Louisiana State Bank Building is a historic commercial building at Royal and Conti Streets in the French Quarter of New Orleans, Louisiana. Built in 1820, it was the last structure designed by nationally prominent architect Benjamin Henry Latrobe, who died from yellow fever in New Orleans before its construction. It has also been known as the Manheim Galleries building, from a long-time tenant. More recently, it has housed "Latrobe's", an event venue. It was declared a National Historic Landmark in 1983.

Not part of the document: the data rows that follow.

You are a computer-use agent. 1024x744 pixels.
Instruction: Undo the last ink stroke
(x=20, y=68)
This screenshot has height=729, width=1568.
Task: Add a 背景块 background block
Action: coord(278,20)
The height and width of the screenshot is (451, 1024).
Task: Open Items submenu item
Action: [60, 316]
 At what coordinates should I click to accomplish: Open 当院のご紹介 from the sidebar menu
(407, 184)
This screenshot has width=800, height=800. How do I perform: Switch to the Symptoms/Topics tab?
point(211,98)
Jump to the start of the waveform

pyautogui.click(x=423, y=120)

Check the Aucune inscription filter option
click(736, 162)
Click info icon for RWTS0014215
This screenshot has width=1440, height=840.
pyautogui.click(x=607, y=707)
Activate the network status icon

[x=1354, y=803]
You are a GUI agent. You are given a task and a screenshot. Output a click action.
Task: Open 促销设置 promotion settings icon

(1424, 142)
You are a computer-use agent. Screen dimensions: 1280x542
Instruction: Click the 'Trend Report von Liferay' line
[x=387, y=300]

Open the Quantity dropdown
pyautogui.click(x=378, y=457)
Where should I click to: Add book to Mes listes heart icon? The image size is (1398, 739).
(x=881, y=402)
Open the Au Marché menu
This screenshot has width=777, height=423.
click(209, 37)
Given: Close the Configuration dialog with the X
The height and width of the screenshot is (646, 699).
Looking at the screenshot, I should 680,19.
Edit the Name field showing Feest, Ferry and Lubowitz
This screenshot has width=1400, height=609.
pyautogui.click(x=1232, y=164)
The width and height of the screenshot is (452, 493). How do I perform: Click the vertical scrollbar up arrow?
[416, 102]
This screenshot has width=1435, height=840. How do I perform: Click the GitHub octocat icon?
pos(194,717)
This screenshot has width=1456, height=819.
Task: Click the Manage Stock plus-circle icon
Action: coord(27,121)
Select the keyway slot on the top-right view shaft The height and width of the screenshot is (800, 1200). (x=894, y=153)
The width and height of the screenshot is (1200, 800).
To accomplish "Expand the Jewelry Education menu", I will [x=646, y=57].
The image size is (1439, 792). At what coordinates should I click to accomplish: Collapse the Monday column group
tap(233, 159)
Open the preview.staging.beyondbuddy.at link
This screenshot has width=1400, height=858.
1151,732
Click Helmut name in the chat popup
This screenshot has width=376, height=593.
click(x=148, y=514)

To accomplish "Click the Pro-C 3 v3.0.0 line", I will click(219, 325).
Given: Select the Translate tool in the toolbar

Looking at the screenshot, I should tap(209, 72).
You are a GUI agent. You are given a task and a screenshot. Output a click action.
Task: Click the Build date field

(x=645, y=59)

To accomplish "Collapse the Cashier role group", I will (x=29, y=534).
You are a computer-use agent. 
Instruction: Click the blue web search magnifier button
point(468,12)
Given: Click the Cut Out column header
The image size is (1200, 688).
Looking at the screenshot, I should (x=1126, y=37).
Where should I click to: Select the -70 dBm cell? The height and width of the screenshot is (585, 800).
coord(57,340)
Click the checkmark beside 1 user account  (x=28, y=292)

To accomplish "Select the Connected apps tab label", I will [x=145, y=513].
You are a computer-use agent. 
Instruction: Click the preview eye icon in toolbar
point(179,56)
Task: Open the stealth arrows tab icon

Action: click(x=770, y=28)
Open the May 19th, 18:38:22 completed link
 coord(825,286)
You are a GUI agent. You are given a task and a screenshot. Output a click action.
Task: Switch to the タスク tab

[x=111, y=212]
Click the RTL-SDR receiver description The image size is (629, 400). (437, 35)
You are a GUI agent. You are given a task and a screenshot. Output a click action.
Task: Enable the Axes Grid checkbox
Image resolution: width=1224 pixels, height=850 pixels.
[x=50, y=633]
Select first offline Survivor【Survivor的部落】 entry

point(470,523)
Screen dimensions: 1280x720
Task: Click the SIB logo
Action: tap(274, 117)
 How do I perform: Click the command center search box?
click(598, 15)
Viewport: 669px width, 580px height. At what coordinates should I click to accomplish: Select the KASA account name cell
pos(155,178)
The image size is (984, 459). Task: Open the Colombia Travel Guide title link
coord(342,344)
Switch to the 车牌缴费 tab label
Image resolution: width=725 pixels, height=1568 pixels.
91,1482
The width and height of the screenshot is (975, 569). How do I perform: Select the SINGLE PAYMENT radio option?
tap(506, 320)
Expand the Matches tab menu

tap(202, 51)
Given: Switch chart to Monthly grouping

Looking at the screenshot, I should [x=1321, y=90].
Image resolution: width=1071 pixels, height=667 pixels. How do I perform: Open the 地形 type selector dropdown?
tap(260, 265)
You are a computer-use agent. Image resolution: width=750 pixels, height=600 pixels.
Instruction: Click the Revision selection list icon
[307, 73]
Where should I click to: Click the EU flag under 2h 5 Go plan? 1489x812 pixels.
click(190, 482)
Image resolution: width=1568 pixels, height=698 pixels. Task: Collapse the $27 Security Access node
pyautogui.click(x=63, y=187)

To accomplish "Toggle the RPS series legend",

==Description and history==
The Louisiana State Bank Building is located west of Jackson Square, at the northern corner of Royal and Conti Streets. It is a two-story building, with stuccoed brick walls rising to a parapet that surrounds a low-pitch hipped roof. The first floor, higher than the second, has rounded blinds above the openings that house the windows and doors. The main entrance is recessed, and there are wrought iron balconies on both street-facing facades.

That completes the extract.